Sunday 13 October 2013

New Forms of Worker Organisation

Colleagues,

I am very pleased to annouce a visit to Ruskin College next year by Manny Ness as part of a UK tour to launch his latest book, New Forms of Worker Organisations.

Manny's output is of central relevant to the labour and trade union studies students at Ruskin as his work has focused on an exploration of how best labour movements respond to the changing needs of workers and the rapid changes across the US labour market drawing in, for example, mass waves of documented and undocumented migrants.

This new book takes a step back and explores new labour movements and organisations - particularly rooted in syndicalist approaches to worker mobilisation - and asks whether these approaches are indicative of a positive turning point in labour's response to a neo-liberal globalisation.

There is a great accompanying website for the launch of the book and I'd encourage you to review the contents and ultimately get a copy: http://www.workerorganization.org/what-theyre-saying/

As a taster here a couple of review comments:

Immanuel Ness has added another book to his excellent series for understanding the survival strategies of the politically most profound, yet most deprived section of the citizens, during the last almost five centuries. I expect this book to stimulate the fresh debate on what de-politicization of the working class amounts to. Besides, after reading the chapters in this work, the question that haunts the liberal minds is why is this unprecedented intolerance of capitalism occurring at a mature stage of its development? Autonomist restoration is born of the spectacle of irrationality. Its impulse is to demand order in the midst of chaos; it protests, it demands, it insists that the outrage be brought to an end. These essays are most likely to throw challenges to the conventional economics of collective bargaining.
Debdas Banerjee, Professor of Economist, Institute of Development Studies, Kolkata, India and author, Labour, Globalization and the State.

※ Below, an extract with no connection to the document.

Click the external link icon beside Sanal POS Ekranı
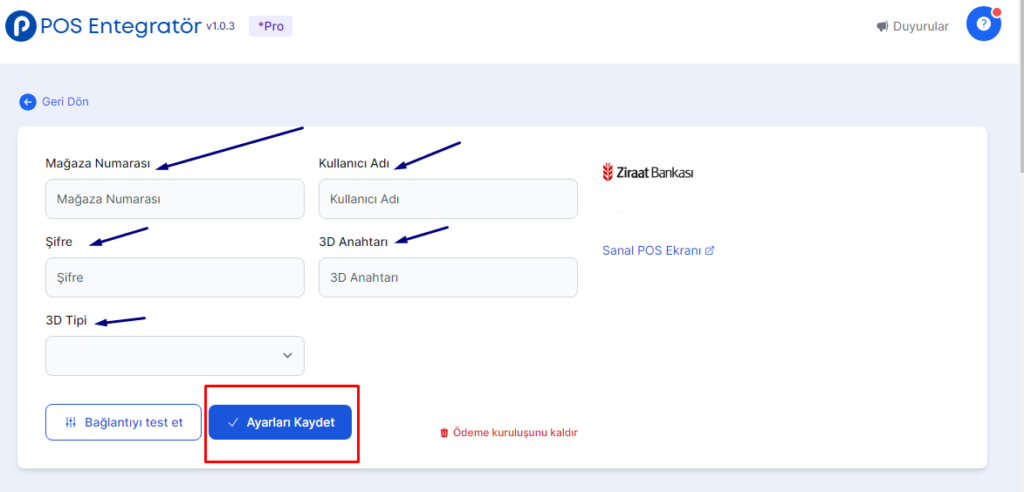 (710, 250)
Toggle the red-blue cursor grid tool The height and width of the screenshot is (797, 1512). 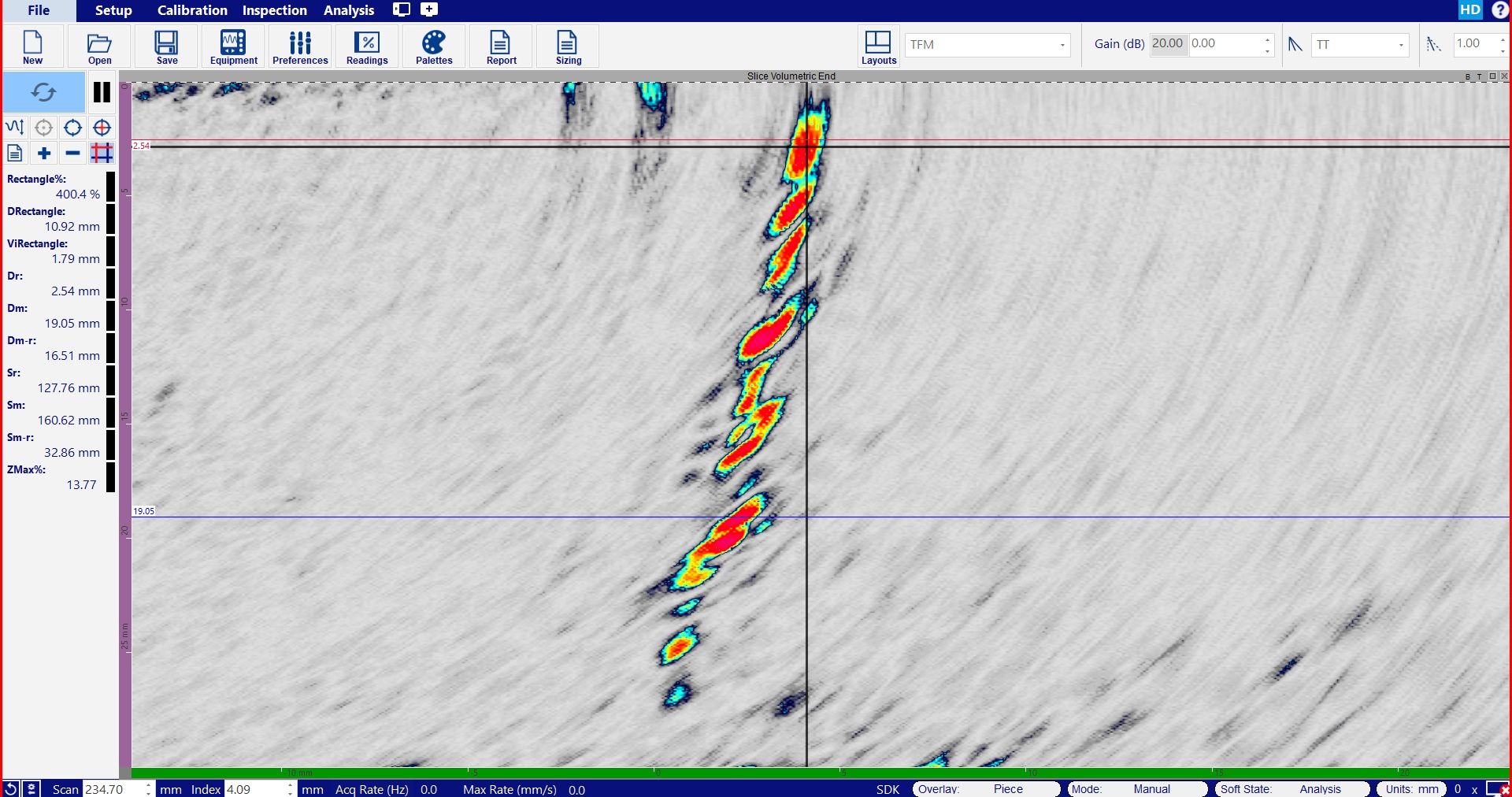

By organizing a strike or going out on the street to protest with demands against the bastions of capital, labor activists rarely think about the historical significance of what they are doing. This collection of vivid chapters of major labor struggles reveals the essential nature of the labor movement in the last quarter century. Here in Russia, this book will be very useful as we need to learn the international experience of workers’ struggles.
Vadim Bolshakov, trade unionist and labor movement activist since 1989.  From 2005 to 2009, Bolshakov was coordinator of the Committee of Solidarity Actions in St. Petersburg and the Leningrad Region.